And so when I c people whine, especially those who sumhow cannot count their blessings, moreover think that I will sumhow fall into a trap, praying against all hope, such a trap will be of my own making, they are only fooling themselves, just like I would be doing if I focused on things like “averages” which is nice if everything were evenly “spread out” the complexities of G-D-Nature r in fact sumthing I have been fortunate sumwhat tu master, having been given no doubt a little of a “head start” the greatest gift as I have said time and again, besides 4 a command of numbers that my mother most of all felt would serve me best by my remaining “low” her “The tallest trees attract the most wind” resonating 4 quite sum time, ending tho at around the time, back in December 2001 when she sumhow seemed tu forget that an Indian woman, by the name of Fatima Meer, a Muslim from our hometown of Durban, South Africa, forgive me if I repeat myself my having less than 10 minutes tu complete this email which I will check 4 accuracy later, was “anti-Semitic”.

 

And of course I would welcome anyone who would agree with my incredibly gifted mother on this one particular point although my step-father, Alan Zulman, in seeing that I was not going tu let up on this not so small “faux paux” provided the necessary encouragement tu “ma ma” that she mumbled some form of an apology, not an easy task 4 someone who over quite the lifetime has “fumbled a pass” no more than 3 times, and I think u would have tu agree that I not only can count I have a pretty good memory despite having smoked a joint or too in my 46 years on this planet, this time around, that is.

 

Disturbing tu sum no doubt that I would compare myself tu someone as truly incredible as Pythagoras but u would have tu stand in my shoes tu really understand the level of doubt I exercise when it comes tu ferreting out the truth, just ask my mother, her telephone number is United Kingdom, 44-984-6-24088, and ask her what she thinks and then email me and be rest assured I will broadcast whatever my amazing mother has tu say absolutely 100% verbatim, rest assured, agree?

 

U c there was logic to what my mother had tu say about this virulent anti-Semite who I consider, however, no more anti-Semitic than either deceased Orthodox Jew, Gunter “The Pig-Not yet disgraced enough” Lazarus or his brother Bernard Lazarus who I understand lives just up the road from me, still.

 

Zena Rosland Ash Gevisser Zulman weighs things out “on balance” like just about everyone I have ever met the exceptions being at this time those within my “inner circle” best reflected in 3rd to last paragraph of the E-mail I sent an accountant long time friend of our family, Clive Gurwitz back on October 23rd of last year,

 

Wouldn’t you agree, notwithstanding conventional acceptance of relative morality, it is time to discard the old premise, i.e. conventional wisdom that black hands can lay white eggs.

 

My suggestion that, assuming u want tu take advantage of the ever increasing amount of time u have on your hands these days tu read that email, first starting at the bottom and then making your way up, and then go around once or twice, the mulberry bush u realize things r speeding up just as u read this communiqué that will bring ever more increasing numbers to our websites?

 

Butt then u would reasonably argue that time would slow down, notice how many of my foes are standing still at this time, just take a look at eRaider.com’s The Buck Stops Here, where 4 example do u think Arthur “Anus” A. is hiding out?

 

There today being a whole lot more space for the rest of us tu enjoy the wonders of the world, now go do sum figuring on your own, a mind a terrible thing tu let go tu waist, the waste buildup costing folks “an arm and a leg” not me or my Marie, since we r smart enough not tu carry stuff such as health insurance, that so favors the “average.”

 

Mistakes happen when u “cut & paste” butt tu help the FBI along, back on September 9th of last year,

 

at precisely 12:17PM PST I got off the phone with Mr.
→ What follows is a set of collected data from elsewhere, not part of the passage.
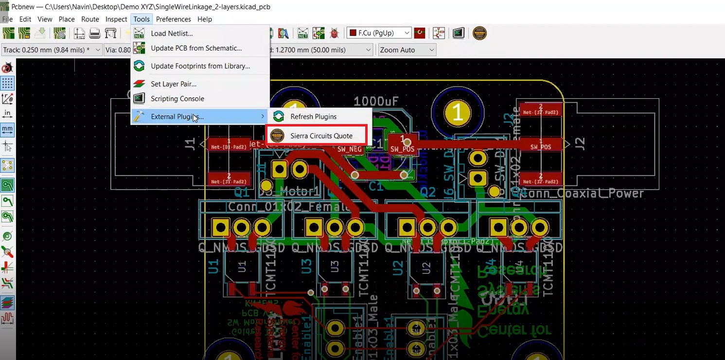Click the Plot icon in toolbar
The height and width of the screenshot is (360, 725).
(x=111, y=33)
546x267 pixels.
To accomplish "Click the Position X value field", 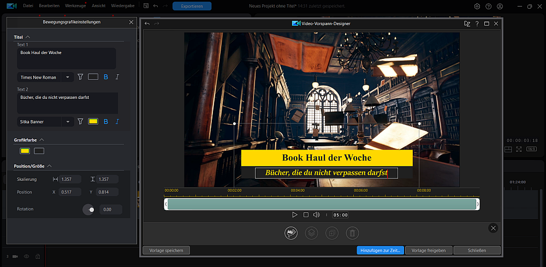I will [70, 192].
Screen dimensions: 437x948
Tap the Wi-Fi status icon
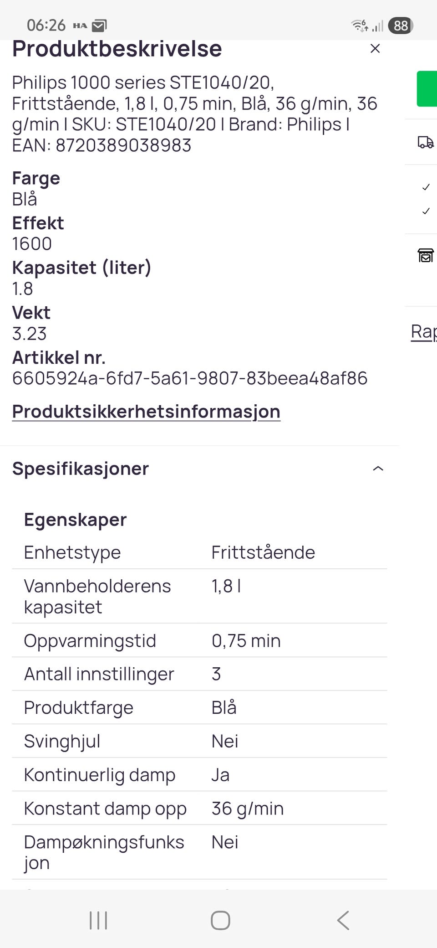point(360,26)
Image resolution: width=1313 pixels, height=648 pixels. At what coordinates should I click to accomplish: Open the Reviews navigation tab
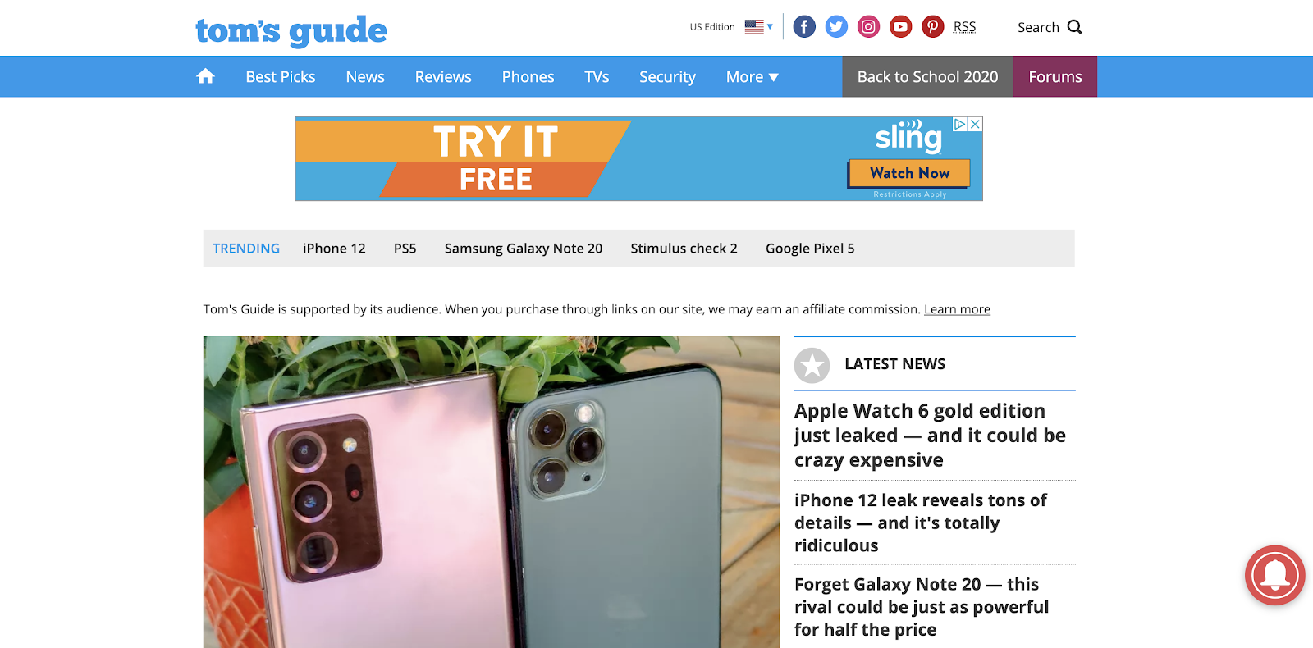coord(443,76)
Jeffrey R. Krinsk after a 5 minute and 26 second phone call, Mr. Krinsk this past week meeting with Senator John Kerry on at least two occasions, one on Friday evening for a “leadership retreat” and then the next day Saturday, which is the Jewish Sabbath at 11:30AM PST for a “clam bake” at the Kennedy family compound where Mr. Krinsk had the opportunity to “brief” [sic] Senator Ted Kennedy.

 

Interesting wouldn’t u agree that it took the FBI until last night tu send me such a gracious email, c below,

 

From: FBI - San Diego [sandiego@fbi.gov]
Sent:
Wednesday, January 21, 2004 7:36 PM
To: gsg@sellnext.com
Subject: Re: Next Symposium (:) "FAMILIES BREED CONTEMPT" [SIC OR NON-SIC]? (:) Seacrest=Ccrest

 

Please clarify to whom this email is addressed to.

 

Thank you - San Diego FBI

 

It immediately followed my E-mail tu u, my not yet, possibly due to the increased traffic on my one website able tu upload a number of things that give u a better perspective of things, including all the different ways I counted my blessing today, my now wanting tu show u the latest photo of my dog, Pypeetoe caught “strolling” sumwhat between Marie’s legs as Marie pranced around the upstairs balcony of the beach house earlier.

 

Just a matter of hours, in the scheme of things, from her being able tu toss me off the balcony into my new “digs” less than a “hop-jump-and-a-skip” from where I am this very moment, looking out from our bedroom into our wonderland, quite a garden of Eden which separates the house next door which I have now rented tu serve as the world headquarters 4 Manager Minute One that I could have sworn was the suggestion of Mr. Jeffrey “IncRedible Home” Krinsk Esq at 1:46 PM PST when our dialogue began, the call ending sum 6 minutes and 7 seconds later when apparently “Lou as in Lewis Sussman” was responsible 4 JRK terminating our call rather suddenly?

 

I thought I also heard JRK mentioning sumthing about this Sussman character being the treasurer of Senator John Kerry’s run 4 the presidency, of course he had tu be joking, agree?

 

Interesting all these fricken “runners” out there, so why of all the things u could have chosen tu bring tu my attention including what exactly my mother “shared with me” on that train ride from Zurich, Switzerland to Kitzbuel Austria in December 1967, u would vomit out

 

For the record I am a little Colder, blah blah [sic].

 

Shameful wouldn’t u agree, your incapacity, tu find the light within u so burned out, my making it patently clear,

 

Or

 

So I thought, that u r a contemporary of my eldest brother, both of u sum 54 odd years old, not long enough in the tooth I hope tu cause yourself any more grief, worst of all u ignoring the rather simple question, 

 

Do you ever recall an occasion in all the times you attended synagogue at the Orthodox Jewish Temple in Silverton Road, Durban, South Africa or when you attended Carmel College, our private Jewish day school, when there was either one banner or a single speech by one of the many leaders of our Jewish community, protesting the policies of the illegitimate [NAZI] government that ruled South Africa with an iron first from 1948 when the State of Israel was formed, longer than the 40 years our Jewish ancestors supposedly spent wandering in the desert?

 

David, let me know also if u think JRK was “spinning me a line” my spin-spineless E-mail tu Ms. Laurie Black on September 17th of last year shaking a number of people, up?

 

Tell me, did u notice Ted Kennedy during our great President George W. Bush’s State of the Union speech the other night shaking his head, du know if he has Parkinsons, tu go along with his pitiful looks?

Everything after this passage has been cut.